*本文抜粋*.
記憶力と推理力と運で気球を飛び立たせるカードゲーム『気球で大空へ』
今回紹介するのはカードゲーム『気球で大空へ』。記憶力や運を頼りに気球の上下を繋げていく作品で、2人から4人で遊べます。
プレイヤーは、山札からめくったカードを組み合わせて、気球を完成させていきます。ゴールカードが3枚めくられたらゲームは終了し、その時点で気球に乗った冒険者をもっとも多く大空へ飛び立たせたプレイヤーの勝利です。
山札に含まれるのは、カゴカード・気球カード・ゴールカードの3種類。プレイヤーは手番がきたら、山札からカードを1枚引いて自分だけ内容を確認します。
引いたカードがカゴカードだった場合は、自分の場に表向きにしておきます。これは気球の下半分となります。一方、気球カードだった場合は、自分の場に置いてあるカゴカードの色を確認します。今引いた気球カードの色と、自分の場に置いてあるカゴカードの色が同じだったら、気球カードを自分のカゴに繋げるように置きます。
こうしてカゴに見合う分だけの気球カードを繋げることができたら、その気球は完成です。ゲーム終了時に、完成した気球に乗っている冒険者の数だけ得点となります。
ポイントは、山札から引いてきた気球カードが、自分の場に置いてあるカゴと色が合わずに繋がらなかったときです。その場合は、引いたカードを裏向きにしたまま山札の周りの好きなところに置きます。プレイヤーは手番がきたら、山札からカードを引く代わりにこれらの伏せてあるカードを引くこともできるのです。
ですので、その時点では使用できないカードであっても、自分がどこに伏せて置いたかをきちんと記憶しておくことができれば、あとで再利用できるので有利になります。
また、カゴカードおよび気球カードは赤・青緑・黒の三色ですので、ほかのプレイヤーがカードを伏せて置いた場合、そのプレイヤーの場を見れば何となくどんなカードを伏せたのかが予想できるというわけです。
ということは、自分の場と気球の色がバッティングしていないプレイヤーが伏せたカードをどんどん取ればいいのか、といいますと、半分正解で半分ハズレです。まず、各プレイヤーの場に置ける未完成の気球は、1色につき1個までという制限があるので、2枚目を引いてしまったカゴカードを伏せた可能性があります。
さらに、ゴールカードを伏せた可能性もあります。山札にはゴールカードが5枚含まれており、それを引いたプレイヤーは表向きにして場に置くか、裏向きにして山札の周りに置くかのどちらかを行うことができます。場に合計3枚のゴールカードが表向きになったらその瞬間にゲームは終了しますので、完成した気球の数で負けているプレイヤーは、ゴールカードを引いても裏向きで置く可能性が高いわけです。

*課題の概要*. 上にあるカードゲーム『気球で大空へ』の紹介文を、最後の文のあとから書き継いでください。

*提供データ*.
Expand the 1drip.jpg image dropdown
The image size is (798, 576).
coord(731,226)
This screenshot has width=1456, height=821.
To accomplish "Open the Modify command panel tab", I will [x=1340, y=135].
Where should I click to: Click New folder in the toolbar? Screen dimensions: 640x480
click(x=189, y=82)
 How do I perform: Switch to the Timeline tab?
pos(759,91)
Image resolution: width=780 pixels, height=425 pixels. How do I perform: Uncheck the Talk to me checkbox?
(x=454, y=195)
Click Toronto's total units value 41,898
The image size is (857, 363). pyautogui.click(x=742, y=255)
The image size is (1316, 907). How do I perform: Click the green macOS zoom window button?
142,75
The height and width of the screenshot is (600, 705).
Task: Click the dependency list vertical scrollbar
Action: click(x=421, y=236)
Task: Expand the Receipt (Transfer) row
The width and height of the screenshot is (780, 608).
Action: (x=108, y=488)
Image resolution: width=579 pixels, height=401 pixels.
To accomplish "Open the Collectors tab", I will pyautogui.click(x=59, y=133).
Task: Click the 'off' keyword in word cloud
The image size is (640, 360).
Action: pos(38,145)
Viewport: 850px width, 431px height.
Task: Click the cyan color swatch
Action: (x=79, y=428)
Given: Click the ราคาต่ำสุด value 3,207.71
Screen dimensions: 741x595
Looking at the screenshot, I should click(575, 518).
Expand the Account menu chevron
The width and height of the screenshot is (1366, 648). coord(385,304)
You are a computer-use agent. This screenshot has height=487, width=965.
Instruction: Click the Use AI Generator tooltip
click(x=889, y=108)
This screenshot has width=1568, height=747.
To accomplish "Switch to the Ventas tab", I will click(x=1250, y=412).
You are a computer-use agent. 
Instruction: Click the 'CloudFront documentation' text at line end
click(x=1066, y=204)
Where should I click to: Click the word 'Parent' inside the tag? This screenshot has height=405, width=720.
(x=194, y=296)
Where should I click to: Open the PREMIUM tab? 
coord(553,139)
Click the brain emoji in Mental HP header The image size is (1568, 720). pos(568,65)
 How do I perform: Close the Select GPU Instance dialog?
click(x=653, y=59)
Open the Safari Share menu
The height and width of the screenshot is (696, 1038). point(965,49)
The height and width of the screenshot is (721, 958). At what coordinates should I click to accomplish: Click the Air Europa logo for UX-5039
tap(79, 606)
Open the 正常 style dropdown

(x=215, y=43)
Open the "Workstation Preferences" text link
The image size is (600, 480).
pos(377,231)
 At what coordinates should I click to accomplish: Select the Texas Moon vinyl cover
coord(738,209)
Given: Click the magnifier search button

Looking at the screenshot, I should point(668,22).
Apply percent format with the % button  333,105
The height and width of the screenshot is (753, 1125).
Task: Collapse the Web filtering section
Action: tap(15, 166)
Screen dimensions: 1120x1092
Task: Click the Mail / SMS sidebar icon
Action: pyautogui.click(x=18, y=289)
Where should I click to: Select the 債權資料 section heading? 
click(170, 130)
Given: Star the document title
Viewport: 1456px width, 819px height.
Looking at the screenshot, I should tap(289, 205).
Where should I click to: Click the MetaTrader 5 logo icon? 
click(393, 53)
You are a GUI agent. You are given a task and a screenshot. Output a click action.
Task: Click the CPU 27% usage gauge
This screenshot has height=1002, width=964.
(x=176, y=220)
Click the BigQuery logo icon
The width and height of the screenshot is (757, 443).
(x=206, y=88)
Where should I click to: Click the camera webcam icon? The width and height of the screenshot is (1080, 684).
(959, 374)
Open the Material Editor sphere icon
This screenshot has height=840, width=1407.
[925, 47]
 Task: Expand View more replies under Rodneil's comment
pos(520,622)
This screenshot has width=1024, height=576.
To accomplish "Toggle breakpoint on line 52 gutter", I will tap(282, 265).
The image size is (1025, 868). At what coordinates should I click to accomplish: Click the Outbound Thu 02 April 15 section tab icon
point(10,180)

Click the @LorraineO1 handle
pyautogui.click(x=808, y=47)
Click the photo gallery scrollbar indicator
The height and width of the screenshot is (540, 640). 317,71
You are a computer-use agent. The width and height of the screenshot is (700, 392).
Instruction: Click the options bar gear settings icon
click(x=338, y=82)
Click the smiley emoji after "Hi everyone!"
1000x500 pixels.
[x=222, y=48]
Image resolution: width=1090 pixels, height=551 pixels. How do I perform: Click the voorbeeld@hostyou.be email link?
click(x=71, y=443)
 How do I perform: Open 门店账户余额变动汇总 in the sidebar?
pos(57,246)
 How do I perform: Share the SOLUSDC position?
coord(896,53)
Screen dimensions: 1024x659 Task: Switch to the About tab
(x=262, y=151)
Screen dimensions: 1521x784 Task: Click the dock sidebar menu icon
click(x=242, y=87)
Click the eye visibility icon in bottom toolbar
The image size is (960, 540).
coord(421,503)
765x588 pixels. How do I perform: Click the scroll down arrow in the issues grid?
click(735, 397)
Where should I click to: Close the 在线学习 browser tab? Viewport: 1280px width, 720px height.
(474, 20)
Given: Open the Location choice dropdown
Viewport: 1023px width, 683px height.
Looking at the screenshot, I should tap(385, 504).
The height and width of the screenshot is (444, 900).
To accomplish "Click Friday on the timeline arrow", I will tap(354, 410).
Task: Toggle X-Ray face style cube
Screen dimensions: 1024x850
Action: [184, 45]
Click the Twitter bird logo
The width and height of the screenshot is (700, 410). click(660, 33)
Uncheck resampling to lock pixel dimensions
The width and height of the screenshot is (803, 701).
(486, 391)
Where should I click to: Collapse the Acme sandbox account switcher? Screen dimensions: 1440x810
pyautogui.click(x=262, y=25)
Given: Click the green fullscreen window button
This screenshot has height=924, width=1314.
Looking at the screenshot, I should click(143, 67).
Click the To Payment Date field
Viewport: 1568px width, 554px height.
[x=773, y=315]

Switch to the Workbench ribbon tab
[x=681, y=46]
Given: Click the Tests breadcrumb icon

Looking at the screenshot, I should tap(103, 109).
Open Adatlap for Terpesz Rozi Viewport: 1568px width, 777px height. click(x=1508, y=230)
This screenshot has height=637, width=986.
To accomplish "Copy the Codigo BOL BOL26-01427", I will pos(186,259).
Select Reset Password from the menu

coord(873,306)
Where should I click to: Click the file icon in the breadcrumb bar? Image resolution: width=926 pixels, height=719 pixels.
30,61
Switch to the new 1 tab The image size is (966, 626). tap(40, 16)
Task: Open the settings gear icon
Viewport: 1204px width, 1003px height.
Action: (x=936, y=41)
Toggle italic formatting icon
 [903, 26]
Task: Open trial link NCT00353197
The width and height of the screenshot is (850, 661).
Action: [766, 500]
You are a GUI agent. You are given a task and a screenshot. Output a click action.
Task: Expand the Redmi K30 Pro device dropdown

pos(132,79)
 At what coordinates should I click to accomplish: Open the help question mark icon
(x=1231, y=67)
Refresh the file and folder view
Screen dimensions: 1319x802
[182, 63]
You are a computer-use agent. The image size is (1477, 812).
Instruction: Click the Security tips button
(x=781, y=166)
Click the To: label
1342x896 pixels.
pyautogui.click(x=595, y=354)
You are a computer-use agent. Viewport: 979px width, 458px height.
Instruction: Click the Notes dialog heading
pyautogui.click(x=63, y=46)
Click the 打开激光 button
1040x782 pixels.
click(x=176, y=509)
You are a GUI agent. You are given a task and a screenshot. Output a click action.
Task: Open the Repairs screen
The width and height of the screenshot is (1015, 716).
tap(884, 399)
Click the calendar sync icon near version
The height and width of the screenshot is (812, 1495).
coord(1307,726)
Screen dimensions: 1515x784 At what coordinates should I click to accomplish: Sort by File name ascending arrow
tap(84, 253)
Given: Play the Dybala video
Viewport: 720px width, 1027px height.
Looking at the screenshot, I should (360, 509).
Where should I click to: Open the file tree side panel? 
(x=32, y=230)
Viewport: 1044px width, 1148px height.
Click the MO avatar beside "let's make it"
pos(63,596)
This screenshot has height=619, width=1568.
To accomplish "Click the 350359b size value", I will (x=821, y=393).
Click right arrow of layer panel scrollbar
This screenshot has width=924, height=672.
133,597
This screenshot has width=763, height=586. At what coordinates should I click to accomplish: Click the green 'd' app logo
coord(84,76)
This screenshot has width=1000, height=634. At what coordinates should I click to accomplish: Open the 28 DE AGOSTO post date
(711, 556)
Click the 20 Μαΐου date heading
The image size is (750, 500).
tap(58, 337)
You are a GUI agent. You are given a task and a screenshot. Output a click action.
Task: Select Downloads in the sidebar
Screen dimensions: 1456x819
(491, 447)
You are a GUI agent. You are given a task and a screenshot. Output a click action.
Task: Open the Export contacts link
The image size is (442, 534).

*課題への回答*.
ですので、3人で遊んでいる際に、2位が伏せたカードを3位のプレイヤーがめくったところ、ゴールカードだったので静かに元に戻した、なんてことになるのです。
山札からのみカードを引くのでしたら単なる運頼みのゲームとなってしまいますが、プレイヤーが置けないカードや置きたくないカードを場に伏せて置ける、という要素が加わることで、記憶力と推理力が重要になってくるわけです。
といいましても、カードは大まかに分けますとカゴと気球の2種類ですので、運を頼りにえいやとカードを引いていくだけでも、結構な確率で気球が完成してくれるので、自分の伏せたカードの内容をすぐ忘れてしまうような筆者でも安心です。もちろんそれだけでは勝てませんが。
ただしゴールカードを伏せた場合はそこだけは覚えておくようにしましょう。そして少しでもリードしたら、すぐ終わらせられるようにするのです。そういうときに便利なのが、ゲーム開始時にプレイヤーが1つずつもっている歯車です。
歯車はゲーム中に一度だけ使用でき、使用すると自分の手番を再び行うことができます。つまり、連続して2枚のカードをめくることができるのです。ですので、伏せてあるカードの中にあるゴールカードの在処を把握できていれば、自分が1位になったと思ったらすぐにゲームを終わらせることができます。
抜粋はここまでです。